_Texte source_
Remonter une avenue sans tram
Un peu plus loin, avenue Racine, là où le tram tourne vers le Parc des Sports près du Galet, même retour dans le temps. Retour subit, il n’y a pas si longtemps, en 2014 avant la rénovation. Plus de terre plein central végétalisé de part et d’autre des rails, mais une simple route, des trottoirs plus larges et des pelouses le long des immeubles. Et une fois dans cette faille spatio-temporelle, il est alors possible de remonter en version 2014 l’avenue en sens inverse.
Livreurs perdus avec les GPS
Tout ceci pourrait être amusant s’il ne s’agissait que de bugs d’image. Mais ces changements d’adresse compliquent aussi la vie des habitants, même plusieurs années après. Les anciens « boulevards intérieurs » (comme il en existe maille Éléonore qui n’a pas été encore rénovée) ont été supprimés.
Conséquence, des rues et avenues ont renommés et renumérotées. Des immeubles qui n’ont pas bougé ont changé de nom d’adresse.
Les galères des livreurs
C’est par exemple le cas d’Irène, qui habite maille Jacqueline :
« J’habitais dans le boulevard intérieur à Dostoïevski qui n’existe plus. J’ai demandé au bailleur d’indiquer sur un panneau que ces immeubles font bien partie de l’avenue Racine désormais mais seuls des numéros ont été ajoutés. Comme les immeubles ne sont pas tournés vers l’avenue, on ne comprend pas que ces numéros correspondent à nos immeubles. J’ai même reçu une lettre envoyée à mon ancienne adresse cette année. Quand un livreur ou un taxi veulent venir, ils ne trouvent pas. Ils arrivent loin de chez moi ou passent devant sans comprendre. Et encore moi j’habite près de l’avenue ce qui me permet de sortir facilement, mais ce n’est pas le cas de tous mes voisins. »
Petit test effectué avec l’adresse exacte, Google envoie face à l’hôpital de Hautepierre, à 800 mètres de chez Irène. Du côté du bailleur la Sibar, on indique que « tous les changements ont été réalisés à la demande de l’Eurométropole ».
Problème similaire pour Francine qui habite de l’autre côté de l’avenue à l’ancienne place Chateaubriand mais dont la nouvelle adresse allée Charles Perrault est inconnue des services de navigation. Google Maps oriente vers l’école Charles Perrault à… Ostwald. L’application « Plans » d’Apple est tout aussi perdue.
La Poste a maintenu la double adresse
Pourtant à La Poste, pas de soucis pour l’acheminement du courrier. La « double adresse » a été maintenue pendant un an. La société explique comment la situation a été gérée « en anticipation » :
« La Ville de Strasbourg transmettait des arrêtés municipaux indiquant les changements d’adresse au fur et à mesure de l’avancement du projet, sur la base desquels La Poste effectuait la mise à jour de son référentiel d’adresse. »

_Données brutes_

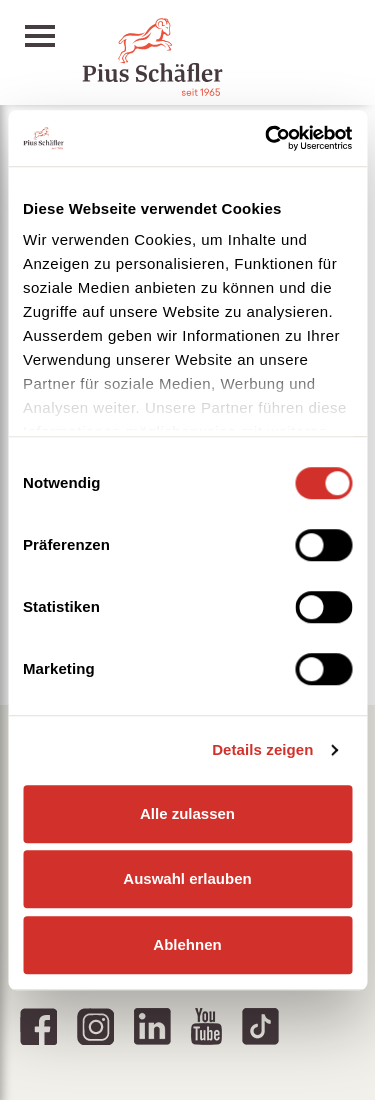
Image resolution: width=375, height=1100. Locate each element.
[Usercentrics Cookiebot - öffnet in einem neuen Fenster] (267, 138)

_Vos consignes_
A - Dans l'article sur les changements d'adresse, pendant combien de temps La Poste a-t-elle gardé la double adresse ?
B - Prolongez l'article sur les changements d'adresse à la suite de sa dernière phrase.

_Les réponses_
A - Pendant un an.

B -
Le changements d’adresses ont été transmis par la Ville de Strasbourg aux services compétents, comme l’électricité, mais pas tous. Irène a par exemple reçu un courrier d’un service de recouvrement pour le gaz, alors qu’elle ne recevait plus de facture pendant des mois. Pour les personnes avec une vieille plaque d’immatriculation (type 123 AB 01 ), il faut en changer. Pour les plaques les plus récentes, il faut néanmoins actualiser son adresse sous un mois. Un automatisme pas toujours facile à avoir lorsque l’on ne déménage pas.
Des adresses loin du but
D’autres bugs sont faciles à identifier. Les adresses du théâtre de Hautepierre ou des Percussions de Strasbourg (13 et 15 place André Maurois) sont localisés à plus de 500 mètres de leur réelle implantation. Google envoie l’internaute vers une station service de l’autre côté du centre commercial. De quoi être perdu quand dérouté on ne vient pas du quartier sachant que ces bâtiments sont peu signalés et qu’on ne peut les voir directement. Pourtant dans cette maille, il n’y a pas eu de changement d’adresses.
Google pas trop concerné
Lors d’échanges par email, Google explique « mettre à jour régulièrement les cartes, sur la bases de données que nous consolidons de nombreuses sources », sans donner plus de détails. Une réponse un peu à côté de la plaque qui semble indiquer qu’il n’y a guère pas de contact avec les autorités publiques lors des changements d’adresse massifs qu’entraînent ces opérations.
L’entreprise pointe d’ailleurs que « tout utilisateur » a la possibilité d’indiquer / signaler des modifications. Faut-il encore que les habitants, ou les aménageurs, pensent à ces outils. Peut-être pour les rénovations à venir ?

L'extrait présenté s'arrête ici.